Acts 2;38 has two main verbs. The verb "repent" is second person plural, and its subject is the included "you" (plural). "Be baptized" is the other verb. Its subject is the singular pronominal adjective "each" modified by the plural genitive pronoun "of you." "Forgiveness of your sins" serves as the object of both verbs. "Forgiveness" is accusative (the direct object) and is modified by the plural genitives "of your" and "sins." The two genitive pronouns, "of your" (connected with "sins") and "of you" (connected with "each"), are identical and provide the link between the two verbs and the object. When Peter says, "for the forgiveness of your sins," whose sins are meant? "Each of you" in the multitude who repented and was baptized.

The logic of the verse also dictates a connection between the commands and the resulting benefits. How could the group repent unto the forgiveness of their sins, while the individuals must be baptized for no expressed purpose? Obviously, both benefits (forgiveness and the gift of the Holy Spirit) are intended for each and every person who responded with repentance and baptism (vs. 41) If baptism has no relevance to salvation, Peter pulled it from thin air for no apparent reason.

Some attempt to define the word "for" as "because of." This backfires twice. First, if the preposition means baptism is "because of" forgiveness already received, it means the same for repentance. However, repentance always precedes salvation (Mk. 1:4; Lk. 3:3; Acts 3:19).
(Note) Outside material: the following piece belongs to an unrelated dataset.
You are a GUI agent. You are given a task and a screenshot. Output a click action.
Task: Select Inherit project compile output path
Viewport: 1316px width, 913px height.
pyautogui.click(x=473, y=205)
Second, four other New Testament texts (Matt. 26:28; Mk. 1:4; Lk. 3:3; 24:47) use the phrase "for the forgiveness of sins" (identical in English and Greek to Acts 2:38, except for "of your"). In each case, "for" expresses purpose, not basis.

Try as they will, men cannot undermine the simple commands of God. The problem then and now is sin. The answer then and now is Jesus Christ. The offer then and now is forgiveness and blessing. The solution then and now is to repent and be baptized. For the willing heart, it's that simple.

By - Cloyce Sutton III in Biblical Insights, Vol. 4, No. 10, Oct. 2004.